__To-do list__.
**a)** In the text on annual general meeting notice requirements, in which form must the proxy instrument be prepared?
**b)** Write the next part of the text on annual general meeting notice requirements, continuing on from its last sentence.

__Source extract__.

################

Meeting details: Day, date, time, and full postal address or virtual conference link. For physical meetings, a route map must be annexed. For hybrid or virtual meetings, the login credentials and joining instructions must be included.
Ordinary business agenda: Under Section 102(1), ordinary business at every AGM includes (a) adoption of audited standalone and consolidated financial statements, Directors' Report, and Auditors' Report for the financial year ended 31 March; (b) declaration of final dividend, if any; (c) appointment or re-appointment of directors retiring by rotation under Section 152; (d) appointment or re-appointment of statutory auditors under Section 139 and fixing their remuneration.
Special business agenda: All business other than ordinary business is special business and must be accompanied by an explanatory statement under Section 102(2). The explanatory statement must disclose all material facts including the nature of the resolution (ordinary or special), the interest (direct or indirect, financial or otherwise) of every director, manager, and Key Managerial Personnel in the resolution, and the shareholding of interested persons.
Proxy rights notice: A statement that a member entitled to attend and vote is entitled to appoint a proxy; the proxy need not be a member. The proxy instrument in Form MGT-11 must be deposited at the registered office at least 48 hours before the commencement of the AGM.
E-voting disclosures: For companies with over 1,000 members and all listed companies — the e-voting start and end dates, the name and contact details of the scrutiniser (a Practising Company Secretary or Chartered Accountant), the e-voting platform (NSDL or CDSL), and step-by-step instructions for electronic voting.

################

__Data entries__.

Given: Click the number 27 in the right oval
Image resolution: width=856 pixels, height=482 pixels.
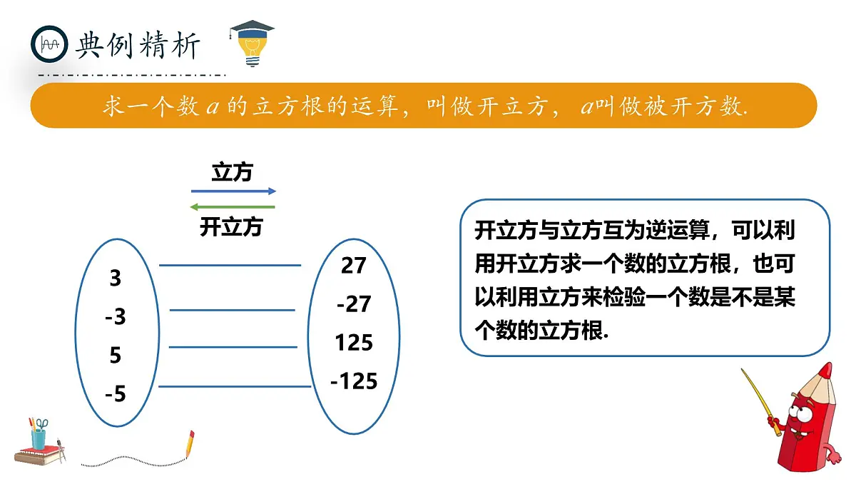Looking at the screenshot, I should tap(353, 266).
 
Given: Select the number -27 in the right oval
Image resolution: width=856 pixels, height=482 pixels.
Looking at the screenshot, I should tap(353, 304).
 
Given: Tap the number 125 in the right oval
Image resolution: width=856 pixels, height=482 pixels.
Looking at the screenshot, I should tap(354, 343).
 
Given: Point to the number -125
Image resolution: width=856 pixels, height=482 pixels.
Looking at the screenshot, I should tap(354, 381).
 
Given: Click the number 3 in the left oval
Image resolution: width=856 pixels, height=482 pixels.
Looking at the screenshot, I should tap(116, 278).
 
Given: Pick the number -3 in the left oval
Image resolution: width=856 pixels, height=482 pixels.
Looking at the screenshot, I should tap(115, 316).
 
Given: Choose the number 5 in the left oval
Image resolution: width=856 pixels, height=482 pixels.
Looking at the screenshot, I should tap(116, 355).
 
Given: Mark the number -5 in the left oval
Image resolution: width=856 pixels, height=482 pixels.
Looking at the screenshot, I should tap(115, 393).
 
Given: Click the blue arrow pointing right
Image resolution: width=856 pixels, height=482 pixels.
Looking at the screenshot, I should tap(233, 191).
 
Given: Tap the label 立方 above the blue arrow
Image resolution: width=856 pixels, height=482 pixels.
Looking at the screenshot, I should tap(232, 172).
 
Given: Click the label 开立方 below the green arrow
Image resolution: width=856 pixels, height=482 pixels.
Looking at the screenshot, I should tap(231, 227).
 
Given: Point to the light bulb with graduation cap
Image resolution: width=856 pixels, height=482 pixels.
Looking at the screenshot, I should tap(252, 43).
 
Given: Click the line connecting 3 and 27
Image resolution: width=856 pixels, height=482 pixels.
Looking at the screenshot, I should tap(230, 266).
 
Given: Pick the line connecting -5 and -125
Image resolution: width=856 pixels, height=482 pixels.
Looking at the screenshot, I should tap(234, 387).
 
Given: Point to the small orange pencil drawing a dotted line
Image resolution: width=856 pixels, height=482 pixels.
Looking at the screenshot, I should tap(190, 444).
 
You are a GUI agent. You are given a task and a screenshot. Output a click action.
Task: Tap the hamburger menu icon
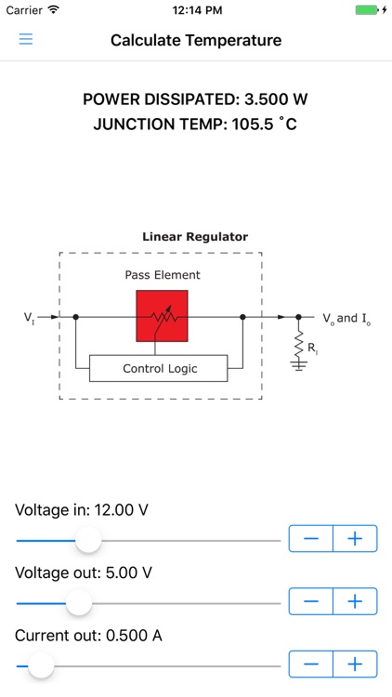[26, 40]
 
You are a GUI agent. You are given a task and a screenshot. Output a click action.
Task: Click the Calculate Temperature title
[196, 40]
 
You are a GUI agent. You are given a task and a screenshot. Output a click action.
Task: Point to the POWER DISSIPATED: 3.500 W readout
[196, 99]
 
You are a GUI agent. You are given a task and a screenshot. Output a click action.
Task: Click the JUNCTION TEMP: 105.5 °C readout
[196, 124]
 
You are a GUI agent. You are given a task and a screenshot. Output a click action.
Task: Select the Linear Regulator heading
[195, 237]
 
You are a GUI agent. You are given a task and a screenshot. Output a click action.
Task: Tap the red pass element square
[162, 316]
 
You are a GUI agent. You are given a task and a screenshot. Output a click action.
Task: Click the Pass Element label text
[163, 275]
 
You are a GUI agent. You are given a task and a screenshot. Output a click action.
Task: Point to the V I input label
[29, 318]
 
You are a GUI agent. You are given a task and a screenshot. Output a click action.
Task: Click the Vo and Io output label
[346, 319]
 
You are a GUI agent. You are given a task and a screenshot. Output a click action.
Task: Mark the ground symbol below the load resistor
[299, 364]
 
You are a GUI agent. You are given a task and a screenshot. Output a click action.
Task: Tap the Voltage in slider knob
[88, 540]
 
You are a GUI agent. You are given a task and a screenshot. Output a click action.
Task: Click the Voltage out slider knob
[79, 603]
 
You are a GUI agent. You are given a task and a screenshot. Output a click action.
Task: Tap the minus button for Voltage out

################

__Solved tasks__.
**a)** Form MGT-11.

**b)**
Book closure / Record date: If a dividend is proposed, the book closure dates or record date for determining shareholder entitlement must be stated.
Annexures: Form MGT-11 (proxy form); attendance slip; brief resume and disclosure of directorship in other companies for directors proposed to be appointed or re-appointed (as required by Secretarial Standard SS-2 issued by ICSI); and auditors' proposed resolution text.
For listed companies, additional requirements under SEBI LODR Regulation 36 include: attaching the annual report with the notice; disclosing details of directors seeking appointment including shareholding in the company; and publishing the notice in one English and one regional language daily newspaper at least 21 days before the AGM.
All notices must be dispatched by registered post, speed post, courier, or electronic mode to each member's registered address or email. Dispatch by email is valid if the member has registered an email address with the company or depository. The register of dispatch must be maintained and signed by the Company Secretary as evidence of compliance with Section 101. Forms-legal.com provides this India AGM Notice template as a starting point — review with a qualified Company Secretary or advocate for your specific AGM.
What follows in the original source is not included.